University of Vermont AAHS

Doyle v. Pawtucket Mutual Insurance Co.

 

New York Appellate Division
243 A.D.2d 603, 667 N.Y.S.2d 755
November 20, 1997

 

Summary of Opinion

Michael Doyle was injured while taking a riding lesson from Mary Donner. He sued her, claiming she was negligent in not properly matching him with the horse. Mary Donner sued Dolores Doyle, the owner of the horse, who was also Michael’s wife, claiming she was responsible for the accident. Dolores, in turn, sued her homeowner’s insurance company, claiming it had the obligation to defend her from the suit by Mary and pay any judgment that might be obtained.

The insurance company said it was not required to pay and defend because of a clause in the policy that excluded any of the insured, which included Michael, from claiming under the policy as an injured person.

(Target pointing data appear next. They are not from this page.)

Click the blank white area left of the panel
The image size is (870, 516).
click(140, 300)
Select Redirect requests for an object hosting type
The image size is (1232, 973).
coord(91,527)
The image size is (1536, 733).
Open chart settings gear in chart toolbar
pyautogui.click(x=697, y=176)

The trial court rejected this argument on the ground that the claimant under the policy was Mary, the riding instructor, not Michael, her student, because Mary was claiming reimbursement for her liability to Michael. The Appellate Division agreed with this decision and affirmed the trial court.

Sounds a little like an equine version of a soap opera, doesn’t it?

 

Text of Opinion

 

In an action, inter alia, for a judgment declaring that the defendant Pawtucket Mutual Insurance Company must defend and indemnify the plaintiff as a third-party defendant in an action entitled Doyle v. Donner d/b/a Springvale Farms, pending in Supreme Court, Rockland County (Index No. 1027/95), the defendant Pawtucket Mutual Insurance Company appeals from a judgment of the Supreme Court, Rockland County (Bergerman, J.), dated October 2, 1996, which declared that it was obligated to provide the plaintiff with the requested defense and indemnification.

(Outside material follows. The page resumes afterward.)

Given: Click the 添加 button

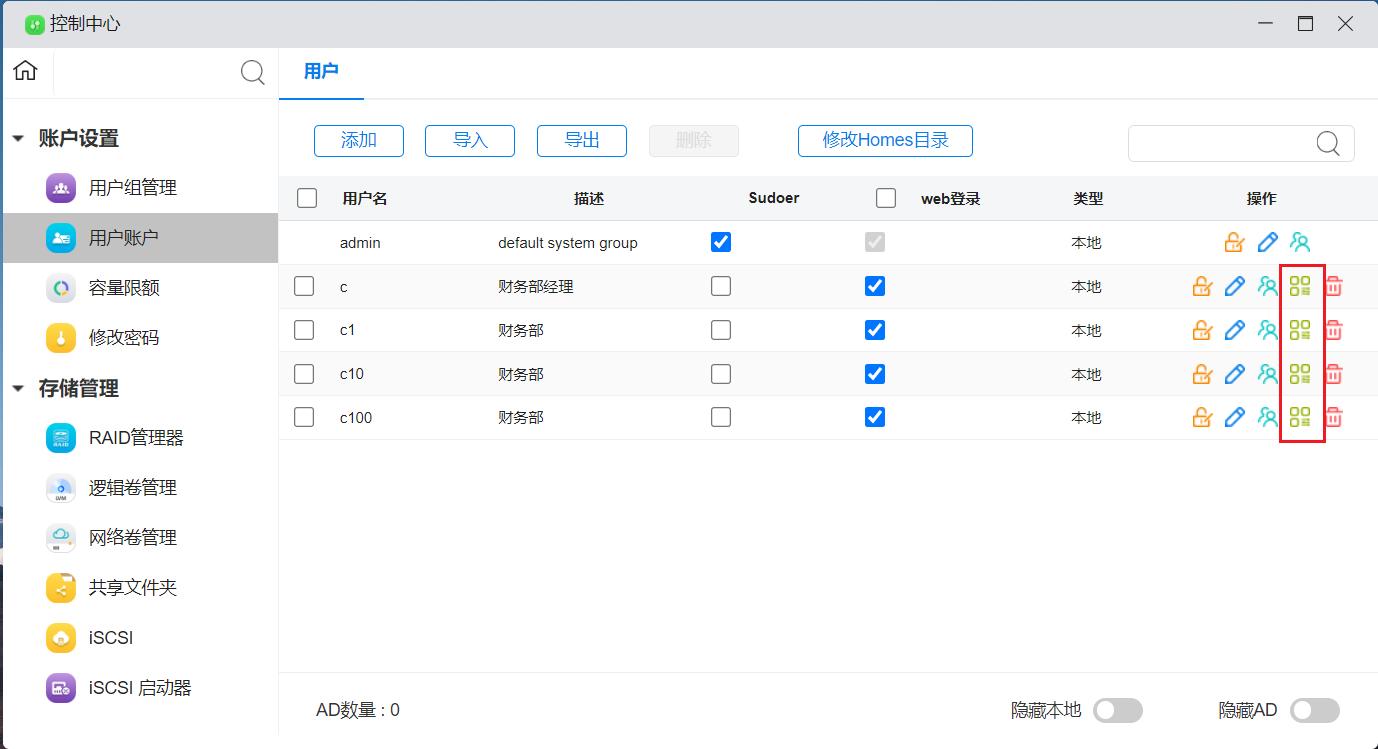Looking at the screenshot, I should [x=359, y=141].
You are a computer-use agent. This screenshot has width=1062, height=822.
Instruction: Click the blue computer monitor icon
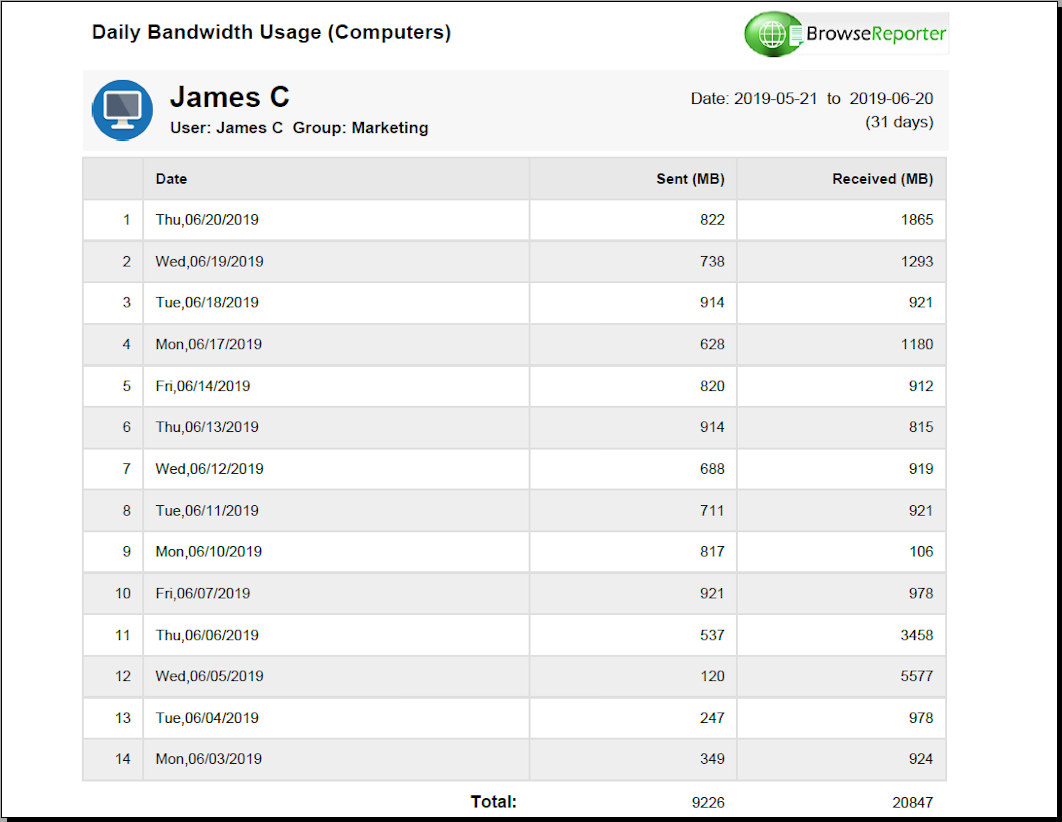point(122,110)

ORDERED that the judgment is affirmed, with costs.

On October 18, 1992, Michael Doyle was injured while taking a horseback riding lesson from Mary Donner. A lawsuit was commenced alleging that Donner failed to match Mr. Doyle with a proper horse. Donner commenced a third-party action against Dolores Doyle, Michael Doyle's wife and the plaintiff in the instant declaratory judgment action, for contribution and indemnification on the ground that the horse upon which Mr. Doyle was riding at the time of the accident was owned by her. Dolores Doyle sought coverage under her homeowner's policy issued by the appellant. After the appellant disclaimed coverage, the instant declaratory judgment action was commenced.

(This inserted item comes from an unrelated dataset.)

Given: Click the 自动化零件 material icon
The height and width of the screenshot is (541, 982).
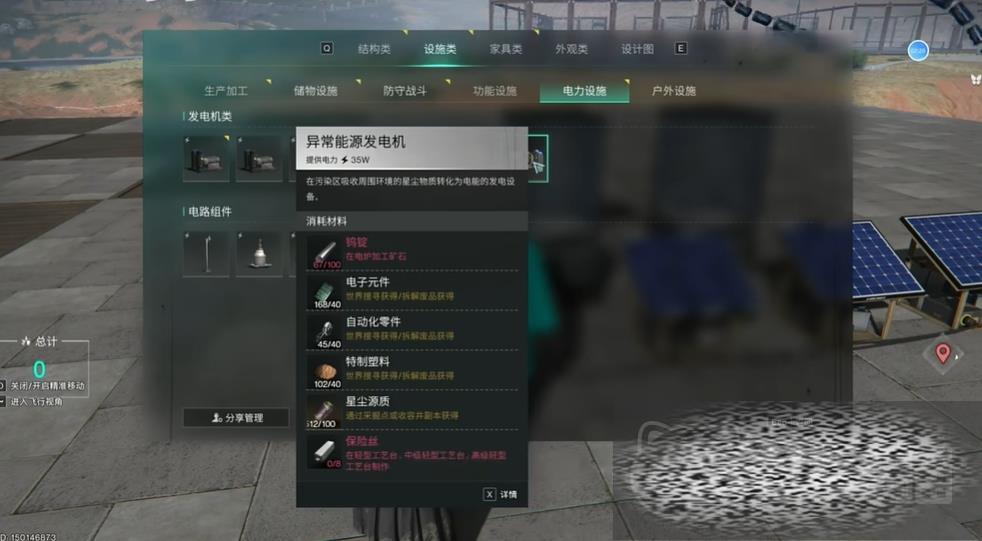Looking at the screenshot, I should (x=326, y=332).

Contrary to the appellant's contentions, the Supreme Court properly concluded that the policy provision excluding from coverage injuries to named insureds was not applicable under the circumstances of this case. Notwithstanding that the underlying incident resulted in injury to the plaintiff's husband and that he qualifies as an insured under the policy, the policy exclusion does not exclude Mary Donner's third-party claims for indemnification in a third-party action arising from the same injury (see, Campanile v. State Farm Gen. Ins. Co., 161 A.D.2d 1052, 558 N.Y.S.2d 203, affd. 78 N.Y.2d 912, 573 N.Y.S.2d 463, 577 N.E.2d 1055 for reasons stated below; see also, Graphic Arts Mut. Ins. Co. v. Bakers Mut. Ins. Co., 45 N.Y.2d 551, 410 N.Y.S.2d 571, 382 N.E.2d 1347; Allstate Ins. Co. v. Pestar, 168 A.D.2d 931, 564 N.Y.S.2d 892; Kimball v. Chautauqua Patrons' Ins. Assn., 158 A.D.2d 983, 550 N.Y.S.2d 968). The appellant's reliance upon Commissioners of State Ins. Fund v. Insurance Co. of N. Am., 80 N.Y.2d 992, 592 N.Y.S.2d 648, 607 N.E.2d 795, is misplaced. In that case, the policy exclusion was broadly worded to exclude all claims arising from bodily injuries to employees and thus the employer's claim for indemnification against a third-party claim fell within the exclusion (see also, North Riv. Ins. Co. v. United Natl. Ins. Co., 81 N.Y.2d 812, 595 N.Y.S.2d 377, 611 N.E.2d 278). Here, however, the relevant provision is narrowly drafted to exclude from coverage only direct claims of bodily injury by insureds (see, Campanile v. State Farm Gen. Ins. Co., supra). As such, it does not clearly and unmistakably exclude the defense and indemnification of third-party claims, even where they arise as a result of an injury to an insured (see, Seaboard Sur. Co. v. Gillette Co., 64 N.Y.2d 304, 311, 486 N.Y.S.2d 873, 476 N.E.2d 272; Allstate Ins. Co. v. Pestar, supra; Kimball v. Chautauqua Patrons' Ins. Assn., supra). Furthermore, the plaintiff did provide prompt, timely notification of the third-party action under the circumstances presented. Therefore, the court correctly declared that the appellant was obligated to defend and indemnify the plaintiff.